Logistic Regression#

from sklearn.linear_model import LogisticRegression

model_lg = LogisticRegression()
model_lg.fit(train_text_bow, train_label)

model_lg.predict(test_text_bow[:10].toarray())
array(['NEGATIVE', 'NEGATIVE', 'NEGATIVE', 'POSITIVE', 'NEGATIVE',
       'NEGATIVE', 'NEGATIVE', 'NEGATIVE', 'NEGATIVE', 'POSITIVE'],
      dtype='<U8')

Evaluation#

#Mean Accuracy
print(model_svm.score(test_text_bow, test_label))
print(model_dec.score(test_text_bow, test_label))
print(model_gnb.score(test_text_bow.toarray(), test_label))
print(model_lg.score(test_text_bow, test_label))
0.8076923076923077
0.6610576923076923
0.6610576923076923
0.8052884615384616
# F1
from sklearn.metrics import f1_score

f1_score(test_label, model_svm.predict(test_text_bow), average=None, labels = [Sentiment.POSITIVE, Sentiment.NEGATIVE])
array([0.80582524, 0.80952381])
## try a whole new self-created review:)
new_review =['This book looks soso like the content but the cover is weird',
             'This book looks soso like the content and the cover is weird'
            ]
new_review_bow = tfidf_vec.transform(new_review)
model_svm.predict(new_review_bow)
array(['NEGATIVE', 'POSITIVE'], dtype='<U8')

Tuning Model#

from sklearn.model_selection import GridSearchCV

parameters = {'kernel': ('linear', 'rbf'), 'C': (1,4,8,16,32)}

svc = svm.SVC()
clf = GridSearchCV(svc, parameters, cv=5)
clf.fit(train_text_bow, train_label)
GridSearchCV(cv=5, estimator=SVC(),
             param_grid={'C': (1, 4, 8, 16, 32), 'kernel': ('linear', 'rbf')})
sorted(clf.cv_results_.keys())
print(clf.best_params_)
{'C': 4, 'kernel': 'rbf'}
print(clf.score(test_text_bow, test_label))
0.8197115384615384

Saving Model#

#  import pickle

# with open('../ml-sent-svm.pkl', 'wb') as f:
#     pickle.dump(clf, f)
# with open('../ml-sent-svm.pkl' 'rb') as f:
#     loaded_svm = pickle.load(f)
# import pkg_resources
# import types
# def get_imports():
#     for name, val in globals().items():
#         if isinstance(val, types.ModuleType):
#             # Split ensures you get root package, 
#             # not just imported function
#             name = val.__name__.split(".")[0]

#         elif isinstance(val, type):
#             name = val.__module__.split(".")[0]

#         # Some packages are weird and have different
#         # imported names vs. system/pip names.
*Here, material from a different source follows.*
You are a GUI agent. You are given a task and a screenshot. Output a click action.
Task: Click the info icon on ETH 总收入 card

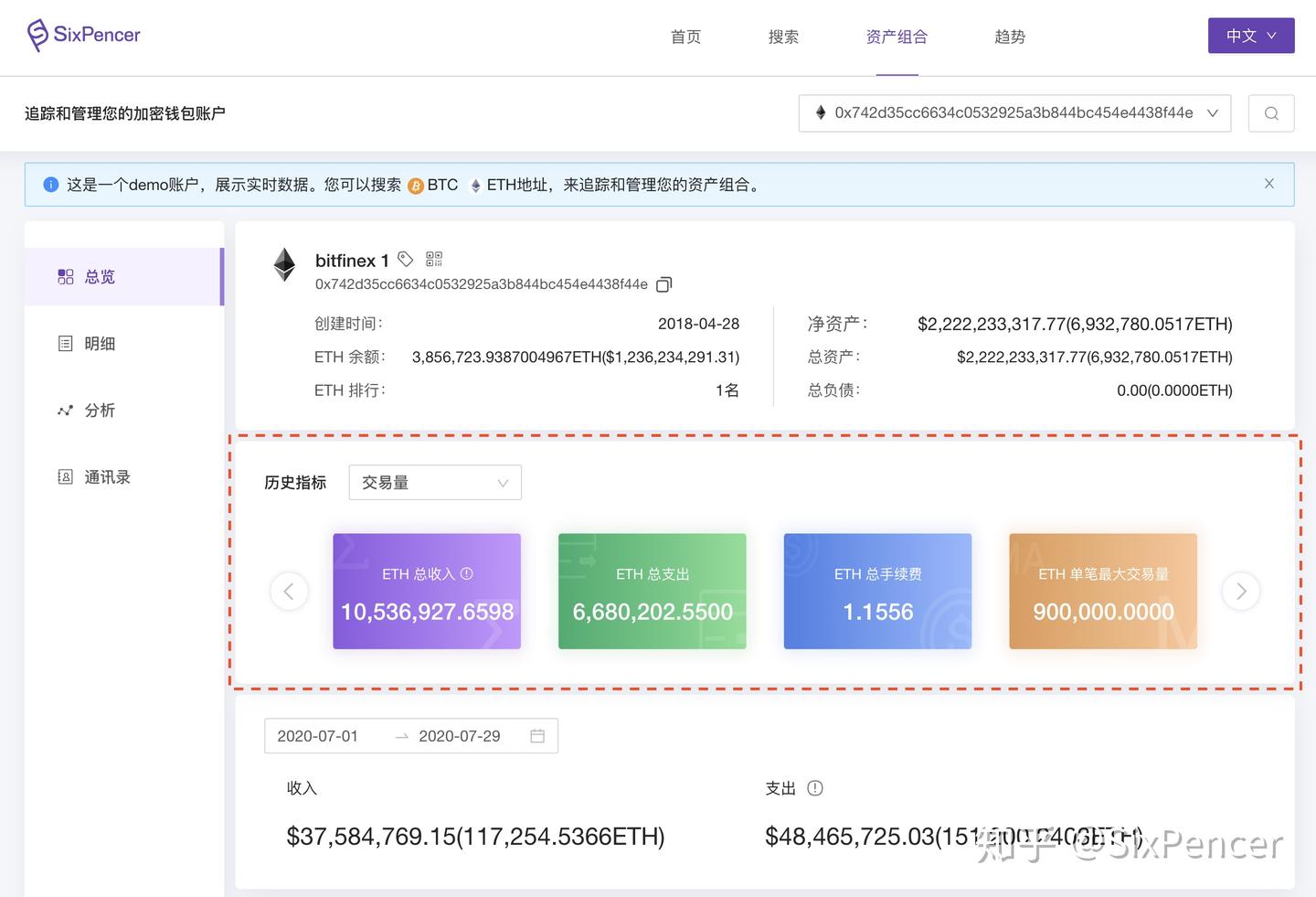467,573
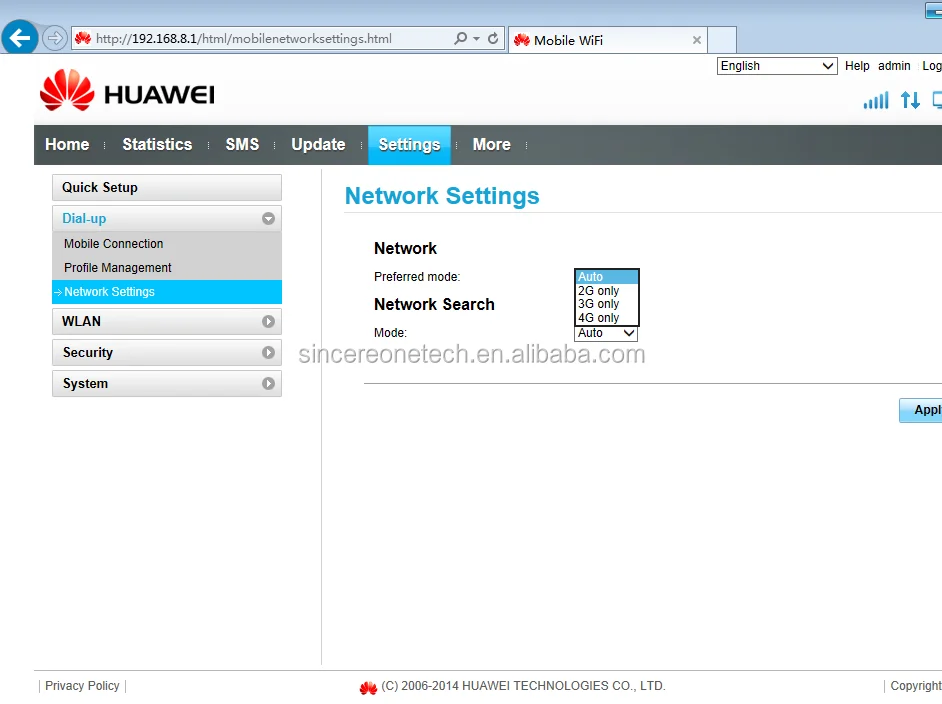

Unfortunately,
#         # there is no systematic way to get pip names from
#         # a package's imported name. You'll have to add
#         # exceptions to this list manually!
#         poorly_named_packages = {
#             "PIL": "Pillow",
#             "sklearn": "scikit-learn"
#         }
#         if name in poorly_named_packages.keys():
#             name = poorly_named_packages[name]

#         yield name
# get_imports()
# imports = list(set(get_imports()))

# # The only way I found to get the version of the root package
# # from only the name of the package is to cross-check the names 
# # of installed packages vs. imported packages
# requirements = []
# for m in pkg_resources.working_set:
#     if m.project_name in imports and m.project_name!="pip":
#         requirements.append((m.project_name, m.version))

# for r in requirements:
#     print("{}=={}".format(*r))
scikit-learn==0.23.2